Astronomers around the world received a great gift this Dec. 25: relief, as NASA’s $10 billion James Webb Space Telescope (JWST) rode safely to space on an Ariane 5 booster from Europe’s Spaceport in Kourou, French Guiana.
The liftoff at 7:20 A.M. EST marked the end of a development full of delays and cost overruns — and the beginning of the telescope’s month-long journey to its destination nearly 1 million miles (1.5 million kilometers) from Earth. Along the way, the telescope will carry out the intricate and risky process of unfolding itself — it was meticulously designed to fold up to fit inside the rocket fairing — and deploying its components and systems.

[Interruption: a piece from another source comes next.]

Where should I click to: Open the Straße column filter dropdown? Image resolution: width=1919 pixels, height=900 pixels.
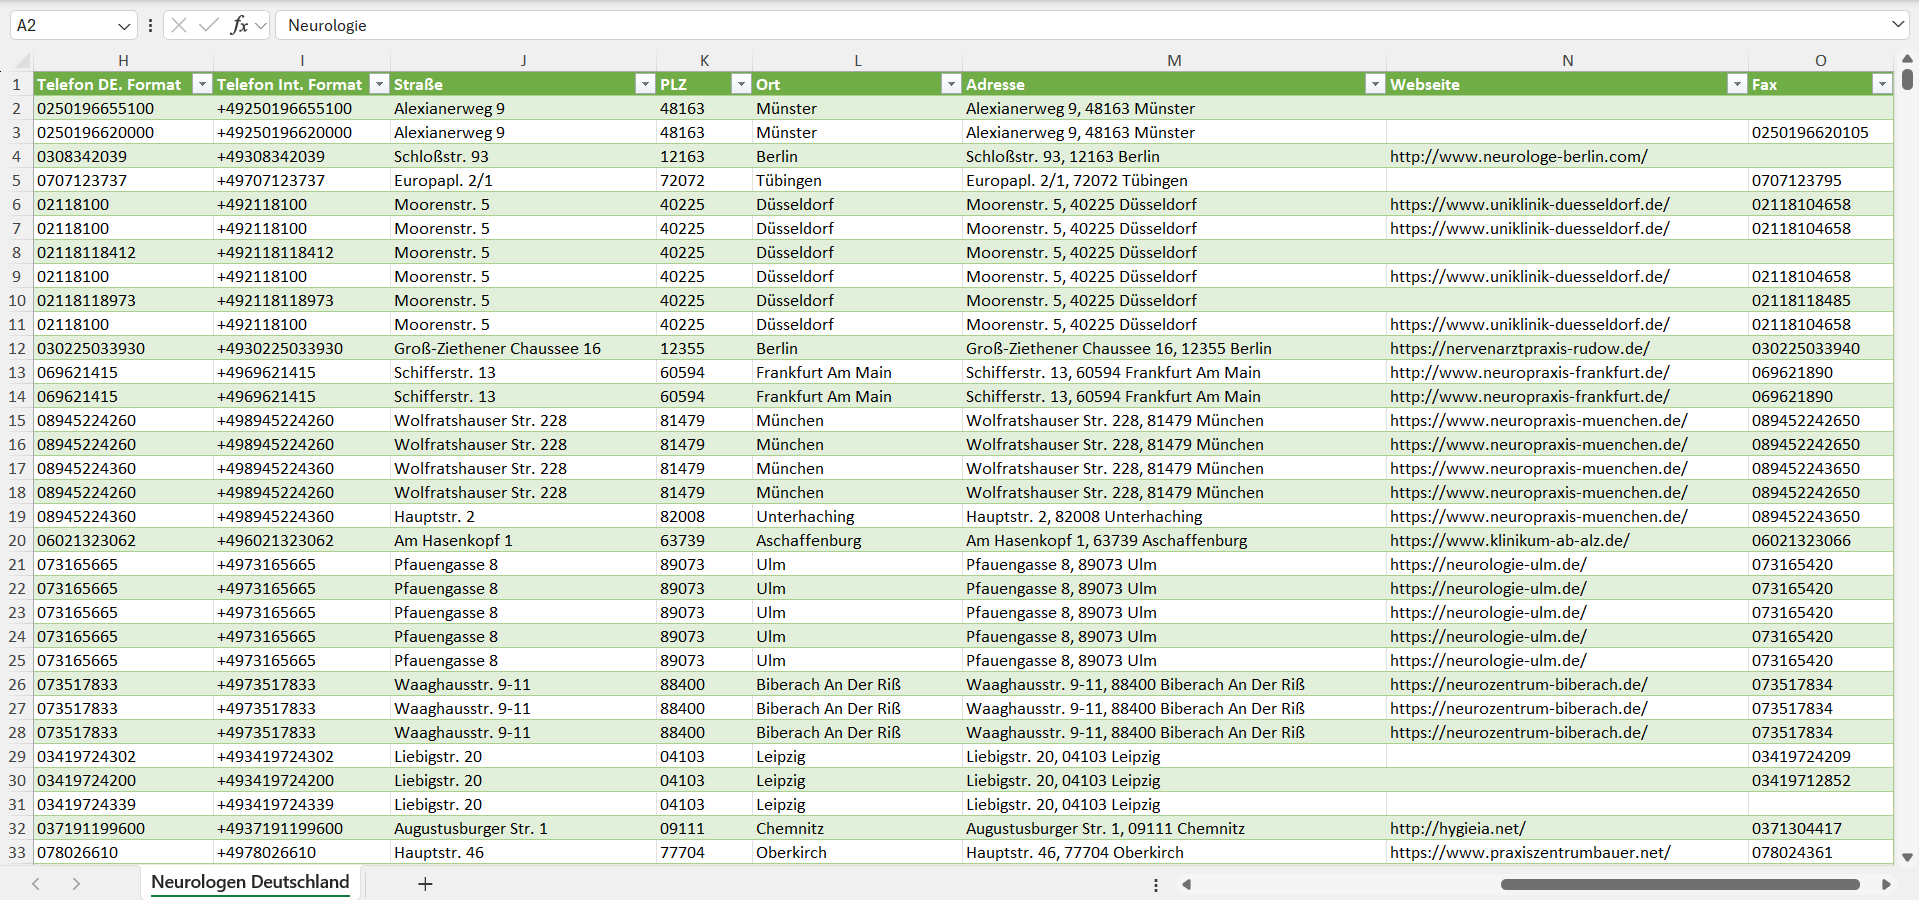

When it reaches the L2 point, where Earth and the Sun’s gravity cancel out, JWST will keep station as its instruments cool to their working temperatures. Then, in six months, if nothing goes wrong, JWST will begin its ambitious mission to sight the first galaxies and characterize alien worlds.
Delays to the last
JWST originated in a 1996 report put together by a panel of astronomers attempting to plan the successor to the Hubble Space Telescope. It was originally envisioned to launch in 2007 with a price tag of $500 million.
After 14 years of delays and a ballooning price tag that, at times, threatened to swallow NASA’s astrophysics budget whole, JWST has emerged as the most powerful space telescope ever built. It is a joint project between NASA, the European Space Agency, and the Canadian Space Agency. Its 6.5-meter, hexagonal, segmented mirror is shielded from the heat of the Sun by a five-layer sunshield that will allow the telescope to cool to –370°F (–223°C). These frigid conditions will minimize interference at the infrared wavelengths that JWST is designed to observe, allowing the telescope to seek the redshifted light of primordial galaxies and penetrate the dusty shrouds of nebulae to see young stars.
For some astronomers who have much riding on JWST — including observing proposals already accepted and planned — the approaching launch brought a sense of foreboding. This only grew as final delays pushed the launch deeper into the holiday season, adding another layer of stress to a holiday break already thrown into havoc by the omicron variant of COVID-19.
JWST arrived Oct. 12 via cargo ship at the spaceport in French Guiana, on schedule for a Dec. 18 launch date. This slipped to Dec. 22 after an incident during launch preparations, when a band suddenly unclamped itself and jolted the entire observatory, requiring additional checks. Then, a communications problem from the telescope to ground support arose; it was traced to a bad cable and pushed the launch to Dec. 24. Finally, bad weather forced a postponement to the morning of Dec. 25.
Just the beginning
In the end, the successful launch was a moment of holiday cheer for astronomers and space enthusiasts. “Webb is a shining example of the power of what we can accomplish when we dream big,” tweeted U.S. President Joe Biden. “We’ve always known that this project would be a risky endeavor, but with big risk comes big rewards.”
But the euphoria was tempered by the knowledge that the intricate process of unfolding the telescope is yet to come. “[T]his is just the beginning for the Webb mission,” said Gregory L. Robinson, JWST program director, in a statement. “Now we will watch Webb’s highly anticipated and critical 29 days on the edge.”
Perhaps the riskiest steps are the deployment of the sunshield and the mirror wings. But there are many other issues that could doom the observatory. An engineering review identified 344 such weaknesses, known as single point failures — three times as many as a Mars landing, wrote Thomas Zurbuchen, head of NASA’s science division, earlier this year.
“Those who are not worried or even terrified about this are not understanding what we are trying to do,” he added.